We are pretending only now to find out that the Chinese Foxconn worker who assembles our iPhones lives alongside people who eat anteaters and whom we can no longer ignore. A new economy based on sharing is establishing itself with a vengeance, only made possible by speeding up digitalization, in complete opposition to the theories of supporters of degrowth. Hence the need for us to undertake a new “3Ds” data revolution that redefines the means of designing, manufacturing and selling products and services.
A new economy based on sharing is establishing itself with a vengeance, only made possible by speeding up digitalization, in complete opposition to the theories of supporters of degrowth.
First of all, the D-isintegration of our value chains in R&D, so as to build new “money for value” models that, by means of data analysis, focus only on what consumers see as real value. The example of the Chinese doctor, who is only paid if the patient is cured, should make us reverse the way we look at the way we go about things — thereby reducing the environmental, capitalistic and human impact of our operations. Although, up to now, digitalization has only affected the media, trade and leisure sectors in the B2C sphere, the next decade will give us the chance to rebuild the most inefficient sectors, such as finance, health care, education and, more generally, the B2B sphere.

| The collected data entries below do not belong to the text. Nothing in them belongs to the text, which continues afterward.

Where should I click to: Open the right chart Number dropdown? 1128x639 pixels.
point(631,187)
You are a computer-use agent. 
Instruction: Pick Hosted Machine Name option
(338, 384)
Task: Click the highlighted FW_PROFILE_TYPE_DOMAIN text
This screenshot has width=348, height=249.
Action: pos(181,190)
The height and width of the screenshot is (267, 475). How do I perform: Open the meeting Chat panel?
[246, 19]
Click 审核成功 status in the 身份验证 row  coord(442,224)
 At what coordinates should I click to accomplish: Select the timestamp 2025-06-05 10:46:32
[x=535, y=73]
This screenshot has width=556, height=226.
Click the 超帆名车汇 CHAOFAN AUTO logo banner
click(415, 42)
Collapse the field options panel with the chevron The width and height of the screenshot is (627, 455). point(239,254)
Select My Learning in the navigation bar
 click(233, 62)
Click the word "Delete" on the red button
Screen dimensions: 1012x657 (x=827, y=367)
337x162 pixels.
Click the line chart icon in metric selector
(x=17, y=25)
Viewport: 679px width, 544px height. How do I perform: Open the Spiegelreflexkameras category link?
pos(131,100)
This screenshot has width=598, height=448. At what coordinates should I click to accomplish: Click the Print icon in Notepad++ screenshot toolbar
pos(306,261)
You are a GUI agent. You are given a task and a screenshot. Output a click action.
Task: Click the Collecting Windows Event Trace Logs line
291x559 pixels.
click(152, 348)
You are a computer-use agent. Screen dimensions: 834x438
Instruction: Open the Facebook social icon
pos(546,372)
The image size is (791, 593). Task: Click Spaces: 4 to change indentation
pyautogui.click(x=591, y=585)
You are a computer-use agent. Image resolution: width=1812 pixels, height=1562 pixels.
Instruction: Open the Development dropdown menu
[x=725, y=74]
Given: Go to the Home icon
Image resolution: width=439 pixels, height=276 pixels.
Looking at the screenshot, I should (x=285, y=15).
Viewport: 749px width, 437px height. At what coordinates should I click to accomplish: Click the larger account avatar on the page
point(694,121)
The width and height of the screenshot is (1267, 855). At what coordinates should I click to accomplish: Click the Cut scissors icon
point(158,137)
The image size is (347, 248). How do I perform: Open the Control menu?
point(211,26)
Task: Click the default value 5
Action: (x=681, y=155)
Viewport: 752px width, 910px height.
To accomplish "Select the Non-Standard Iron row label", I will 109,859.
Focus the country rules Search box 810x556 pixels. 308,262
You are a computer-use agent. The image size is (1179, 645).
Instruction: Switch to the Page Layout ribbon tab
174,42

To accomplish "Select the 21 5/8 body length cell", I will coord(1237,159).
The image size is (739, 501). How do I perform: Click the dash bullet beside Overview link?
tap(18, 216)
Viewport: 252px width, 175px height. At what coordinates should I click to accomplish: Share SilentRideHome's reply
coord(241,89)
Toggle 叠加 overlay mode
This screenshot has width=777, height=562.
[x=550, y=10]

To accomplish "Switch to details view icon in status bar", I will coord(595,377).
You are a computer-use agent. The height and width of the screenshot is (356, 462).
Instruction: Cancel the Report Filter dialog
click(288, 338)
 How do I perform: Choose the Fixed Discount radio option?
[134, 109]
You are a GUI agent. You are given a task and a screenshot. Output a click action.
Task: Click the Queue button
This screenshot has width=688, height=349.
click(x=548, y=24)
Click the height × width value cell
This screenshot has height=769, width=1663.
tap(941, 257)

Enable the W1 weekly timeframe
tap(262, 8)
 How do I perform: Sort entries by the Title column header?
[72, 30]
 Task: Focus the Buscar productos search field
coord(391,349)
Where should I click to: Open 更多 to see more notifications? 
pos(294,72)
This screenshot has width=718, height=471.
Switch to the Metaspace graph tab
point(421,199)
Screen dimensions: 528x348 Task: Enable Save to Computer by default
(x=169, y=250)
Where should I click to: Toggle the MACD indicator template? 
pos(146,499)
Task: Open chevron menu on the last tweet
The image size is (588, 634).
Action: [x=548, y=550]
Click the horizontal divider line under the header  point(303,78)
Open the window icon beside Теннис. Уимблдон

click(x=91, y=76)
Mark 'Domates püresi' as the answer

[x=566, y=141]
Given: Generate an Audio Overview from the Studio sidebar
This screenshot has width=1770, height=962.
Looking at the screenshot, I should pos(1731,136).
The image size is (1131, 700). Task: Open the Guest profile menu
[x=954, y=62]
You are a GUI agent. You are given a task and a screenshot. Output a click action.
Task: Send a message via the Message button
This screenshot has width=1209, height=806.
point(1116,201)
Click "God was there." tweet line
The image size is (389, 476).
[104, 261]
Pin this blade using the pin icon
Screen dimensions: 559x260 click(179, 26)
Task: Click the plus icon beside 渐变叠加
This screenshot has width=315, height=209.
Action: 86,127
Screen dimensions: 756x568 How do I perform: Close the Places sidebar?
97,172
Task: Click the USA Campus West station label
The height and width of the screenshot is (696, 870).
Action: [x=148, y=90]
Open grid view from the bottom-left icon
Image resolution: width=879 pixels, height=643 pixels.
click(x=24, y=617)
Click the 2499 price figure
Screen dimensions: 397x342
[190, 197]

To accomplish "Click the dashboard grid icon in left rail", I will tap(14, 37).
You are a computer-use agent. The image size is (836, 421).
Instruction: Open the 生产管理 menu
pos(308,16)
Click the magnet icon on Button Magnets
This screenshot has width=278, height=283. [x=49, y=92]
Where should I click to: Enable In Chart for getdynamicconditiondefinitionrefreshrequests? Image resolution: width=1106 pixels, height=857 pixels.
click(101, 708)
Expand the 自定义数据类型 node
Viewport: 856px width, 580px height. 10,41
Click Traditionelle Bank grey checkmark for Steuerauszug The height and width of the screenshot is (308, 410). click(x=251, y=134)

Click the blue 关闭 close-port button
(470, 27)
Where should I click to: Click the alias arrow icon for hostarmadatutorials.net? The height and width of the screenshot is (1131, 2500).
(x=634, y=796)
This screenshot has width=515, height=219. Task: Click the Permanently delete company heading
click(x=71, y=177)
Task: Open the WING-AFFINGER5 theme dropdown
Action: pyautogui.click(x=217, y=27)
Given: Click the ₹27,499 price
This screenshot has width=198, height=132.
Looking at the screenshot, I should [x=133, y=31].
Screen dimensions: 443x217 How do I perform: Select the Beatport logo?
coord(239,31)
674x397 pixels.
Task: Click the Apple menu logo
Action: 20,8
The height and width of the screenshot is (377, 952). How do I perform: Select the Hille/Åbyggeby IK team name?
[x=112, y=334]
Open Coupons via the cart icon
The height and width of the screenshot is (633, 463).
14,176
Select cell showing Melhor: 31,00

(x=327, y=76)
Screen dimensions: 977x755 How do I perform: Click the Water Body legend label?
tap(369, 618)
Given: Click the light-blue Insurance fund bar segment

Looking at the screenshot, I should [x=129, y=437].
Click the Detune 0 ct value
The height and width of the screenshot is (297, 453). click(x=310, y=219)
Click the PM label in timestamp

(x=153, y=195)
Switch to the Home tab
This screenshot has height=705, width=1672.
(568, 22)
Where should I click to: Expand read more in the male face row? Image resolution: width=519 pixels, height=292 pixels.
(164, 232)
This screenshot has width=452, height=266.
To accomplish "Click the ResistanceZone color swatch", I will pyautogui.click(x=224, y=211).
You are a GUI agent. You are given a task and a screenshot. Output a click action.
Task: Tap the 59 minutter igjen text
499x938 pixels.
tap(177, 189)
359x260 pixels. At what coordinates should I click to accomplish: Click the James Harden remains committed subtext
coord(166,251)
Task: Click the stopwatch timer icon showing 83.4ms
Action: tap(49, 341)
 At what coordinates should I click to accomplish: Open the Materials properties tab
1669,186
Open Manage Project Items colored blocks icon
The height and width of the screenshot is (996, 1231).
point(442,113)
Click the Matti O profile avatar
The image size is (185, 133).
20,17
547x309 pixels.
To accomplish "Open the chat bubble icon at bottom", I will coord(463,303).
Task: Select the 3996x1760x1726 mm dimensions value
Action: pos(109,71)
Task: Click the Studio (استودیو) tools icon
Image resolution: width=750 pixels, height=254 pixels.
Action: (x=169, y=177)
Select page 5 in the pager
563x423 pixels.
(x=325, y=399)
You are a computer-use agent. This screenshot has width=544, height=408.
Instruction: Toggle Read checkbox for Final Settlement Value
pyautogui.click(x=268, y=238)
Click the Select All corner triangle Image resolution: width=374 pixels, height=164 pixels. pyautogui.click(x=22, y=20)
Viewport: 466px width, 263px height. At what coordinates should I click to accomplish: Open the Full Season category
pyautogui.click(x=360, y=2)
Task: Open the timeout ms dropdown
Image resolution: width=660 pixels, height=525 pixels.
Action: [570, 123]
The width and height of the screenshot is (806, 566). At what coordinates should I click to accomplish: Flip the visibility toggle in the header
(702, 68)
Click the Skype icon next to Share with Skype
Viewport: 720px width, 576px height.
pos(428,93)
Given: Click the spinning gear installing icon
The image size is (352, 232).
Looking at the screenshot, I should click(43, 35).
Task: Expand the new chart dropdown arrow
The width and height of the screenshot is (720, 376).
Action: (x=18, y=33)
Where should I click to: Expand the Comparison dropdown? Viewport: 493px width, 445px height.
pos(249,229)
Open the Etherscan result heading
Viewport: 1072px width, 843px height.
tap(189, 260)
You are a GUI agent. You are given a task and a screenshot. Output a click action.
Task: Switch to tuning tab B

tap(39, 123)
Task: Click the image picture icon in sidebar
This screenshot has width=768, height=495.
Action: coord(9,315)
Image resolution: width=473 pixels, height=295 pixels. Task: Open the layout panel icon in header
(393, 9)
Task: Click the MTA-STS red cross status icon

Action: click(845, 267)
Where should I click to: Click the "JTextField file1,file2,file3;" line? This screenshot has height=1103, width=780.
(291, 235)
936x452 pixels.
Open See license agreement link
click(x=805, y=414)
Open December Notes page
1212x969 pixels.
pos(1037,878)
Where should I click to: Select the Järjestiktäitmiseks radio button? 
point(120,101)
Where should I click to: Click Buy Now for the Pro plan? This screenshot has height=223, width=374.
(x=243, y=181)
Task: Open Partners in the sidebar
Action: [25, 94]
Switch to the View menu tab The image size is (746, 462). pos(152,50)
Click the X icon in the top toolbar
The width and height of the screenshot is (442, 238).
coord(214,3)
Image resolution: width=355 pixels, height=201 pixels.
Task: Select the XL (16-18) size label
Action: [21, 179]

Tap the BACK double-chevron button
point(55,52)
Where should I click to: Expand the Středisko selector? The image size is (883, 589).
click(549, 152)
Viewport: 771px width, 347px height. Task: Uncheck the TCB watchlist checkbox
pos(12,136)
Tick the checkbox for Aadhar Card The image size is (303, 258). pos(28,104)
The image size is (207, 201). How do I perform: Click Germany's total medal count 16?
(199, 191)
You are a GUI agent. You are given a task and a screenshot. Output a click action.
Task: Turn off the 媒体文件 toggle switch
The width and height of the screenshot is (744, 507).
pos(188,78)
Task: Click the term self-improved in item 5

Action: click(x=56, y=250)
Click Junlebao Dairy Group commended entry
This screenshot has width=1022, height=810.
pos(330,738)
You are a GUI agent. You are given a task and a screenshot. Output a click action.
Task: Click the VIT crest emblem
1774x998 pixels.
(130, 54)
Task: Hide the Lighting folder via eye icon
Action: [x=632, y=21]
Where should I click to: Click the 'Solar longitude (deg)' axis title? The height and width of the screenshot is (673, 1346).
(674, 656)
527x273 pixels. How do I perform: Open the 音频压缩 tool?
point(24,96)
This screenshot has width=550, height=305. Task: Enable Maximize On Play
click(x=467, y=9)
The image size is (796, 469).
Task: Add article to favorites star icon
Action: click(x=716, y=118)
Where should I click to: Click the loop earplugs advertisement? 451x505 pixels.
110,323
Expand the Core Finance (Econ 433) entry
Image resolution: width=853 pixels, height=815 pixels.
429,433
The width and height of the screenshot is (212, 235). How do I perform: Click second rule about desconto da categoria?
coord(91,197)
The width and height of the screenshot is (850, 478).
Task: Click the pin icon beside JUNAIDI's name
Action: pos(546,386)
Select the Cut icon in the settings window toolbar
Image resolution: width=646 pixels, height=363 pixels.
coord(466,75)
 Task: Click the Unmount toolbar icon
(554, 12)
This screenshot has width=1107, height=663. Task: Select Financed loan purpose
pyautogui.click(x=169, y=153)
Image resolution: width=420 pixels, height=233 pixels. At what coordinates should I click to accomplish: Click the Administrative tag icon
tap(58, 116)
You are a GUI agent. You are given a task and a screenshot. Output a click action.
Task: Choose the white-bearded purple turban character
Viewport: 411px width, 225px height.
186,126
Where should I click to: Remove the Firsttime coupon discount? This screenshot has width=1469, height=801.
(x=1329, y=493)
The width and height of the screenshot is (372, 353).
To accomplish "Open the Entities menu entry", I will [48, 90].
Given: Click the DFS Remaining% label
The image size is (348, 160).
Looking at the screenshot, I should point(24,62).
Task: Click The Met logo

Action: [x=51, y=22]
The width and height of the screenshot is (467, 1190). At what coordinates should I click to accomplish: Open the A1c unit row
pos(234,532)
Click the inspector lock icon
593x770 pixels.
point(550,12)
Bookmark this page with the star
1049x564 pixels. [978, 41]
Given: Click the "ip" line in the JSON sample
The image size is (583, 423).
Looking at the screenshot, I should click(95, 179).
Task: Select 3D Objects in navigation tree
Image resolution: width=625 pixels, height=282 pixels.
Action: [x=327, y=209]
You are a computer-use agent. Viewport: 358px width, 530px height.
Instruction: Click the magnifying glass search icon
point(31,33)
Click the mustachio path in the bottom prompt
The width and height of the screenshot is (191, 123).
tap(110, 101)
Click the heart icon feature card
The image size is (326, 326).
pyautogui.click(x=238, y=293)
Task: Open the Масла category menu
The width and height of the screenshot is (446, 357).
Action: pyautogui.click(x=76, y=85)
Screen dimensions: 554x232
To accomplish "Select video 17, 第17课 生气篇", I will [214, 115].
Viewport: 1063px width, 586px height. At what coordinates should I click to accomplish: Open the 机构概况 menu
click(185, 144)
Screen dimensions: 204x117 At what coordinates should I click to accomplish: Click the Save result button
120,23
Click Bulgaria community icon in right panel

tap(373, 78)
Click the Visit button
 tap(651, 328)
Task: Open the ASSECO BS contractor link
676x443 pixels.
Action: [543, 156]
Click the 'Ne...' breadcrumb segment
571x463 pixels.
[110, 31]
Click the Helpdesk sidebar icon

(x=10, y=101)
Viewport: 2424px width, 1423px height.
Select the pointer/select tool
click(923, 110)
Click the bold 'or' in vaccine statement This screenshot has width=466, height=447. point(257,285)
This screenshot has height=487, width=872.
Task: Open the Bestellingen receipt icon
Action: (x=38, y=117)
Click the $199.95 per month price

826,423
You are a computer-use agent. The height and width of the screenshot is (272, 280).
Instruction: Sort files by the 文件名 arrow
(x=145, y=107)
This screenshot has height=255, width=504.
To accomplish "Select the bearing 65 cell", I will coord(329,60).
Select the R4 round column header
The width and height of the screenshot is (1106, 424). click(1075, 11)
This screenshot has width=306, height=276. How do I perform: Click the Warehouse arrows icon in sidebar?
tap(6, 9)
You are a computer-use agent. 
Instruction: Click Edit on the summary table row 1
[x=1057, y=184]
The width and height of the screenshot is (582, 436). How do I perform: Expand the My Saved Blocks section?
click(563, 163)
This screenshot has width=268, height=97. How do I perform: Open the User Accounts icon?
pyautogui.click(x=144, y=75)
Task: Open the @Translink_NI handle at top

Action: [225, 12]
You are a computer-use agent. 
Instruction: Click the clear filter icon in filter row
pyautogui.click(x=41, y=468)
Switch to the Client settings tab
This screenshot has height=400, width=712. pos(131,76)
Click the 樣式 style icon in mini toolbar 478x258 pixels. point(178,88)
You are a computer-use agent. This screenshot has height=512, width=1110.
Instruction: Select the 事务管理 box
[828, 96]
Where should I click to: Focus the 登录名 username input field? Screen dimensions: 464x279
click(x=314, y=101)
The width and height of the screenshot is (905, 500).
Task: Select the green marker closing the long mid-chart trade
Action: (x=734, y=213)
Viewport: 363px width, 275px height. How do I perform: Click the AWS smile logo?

Secondly, the D-ematerialization of production, as in the case of Chinese TechFin that has invented a new inclusive finance with tech as its starting point. Cashless payment services are everywhere these days; the large industrial groups directly finance supply chains by using the blockchain, bypassing the banking system, and personalized management of assets by means of big data now offers savers portfolios that reflect their personal consumption choices. The emergence of the Internet of Things, which combines hardware and software, will make it possible to replace product by service, service by customer experience, and customer experience by transformation.
Finally, the D-isintermediation of sales, or the rise of social commerce, as promoted by the Chinese social media WeChat, means that online shopping has become a real experience, whilst the West, as exemplified by Amazon, is still content with simply facilitating the act of purchase. In China, this ”Direct to the Consumer” model combines individual preference and social responsibility — the famous “Me in We”, especially for the rising Z generation.
Looking beyond the economic nightmare of the coming months, the technological revolution will therefore replace the smartphone as the main vector of the last ten years by the data of the next decade. Against a “Japanizing” background of zero interest rates and inflated balance sheets of central banks; new digital leaders will emerge — those who will have been savvy enough to profit from this crisis. And they will not only come to light in Europe or the USA, but in China as well.